JERUSALEM - Police questioned Prime Minister Ehud Olmert yesterday for a second time in a corruption case that threatens his political survival and Israeli efforts to advance fragile peace moves with Syria and the Palestinians.
Olmert was questioned in his Jerusalem residence as part of an investigation into whether he illicitly took up to $500,000 in cash from the chief witness in the case, American Jewish businessman Morris Talansky.
The investigation is still in progress, and no charges have been filed against Olmert. Detectives and state prosecutors are exploring the possibility he took bribes, violated campaign-funding laws, and laundered money, police have said.
Olmert has acknowledged taking money from Talansky for political campaigns, but he said his campaign finances were the responsibility of longtime confidant Uri Messer, who was questioned again Thursday. Olmert has denied wrongdoing and vowed to resign if indicted.
National Fraud Squad investigators interrogated Olmert yesterday for an hour, police spokesman Micky Rosenfeld said.

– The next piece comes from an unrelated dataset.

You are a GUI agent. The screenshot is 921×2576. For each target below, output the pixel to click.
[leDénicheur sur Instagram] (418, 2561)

Olmert was last questioned two weeks ago for a similar length of time. Rosenfeld would not disclose details of the interrogation.
Top police officials, speaking on condition of anonymity because they were not permitted to disclose information on the investigation, said Olmert answered all questions posed to him.
They said he would be questioned a third time within the next week.
The allegations span 12 years beginning in the 1990s when Olmert was mayor of Jerusalem and extending through his tenure as minister of industry and trade, which ended in 2006, police have said.
Police have raided city hall and the ministry, carting away documents as part of their investigation.
Talansky insists he received nothing from Olmert in exchange for the money. He referred questions to his attorney, Jacques Chen, who denied that Olmert intervened on Talansky's behalf in connection with the technological project.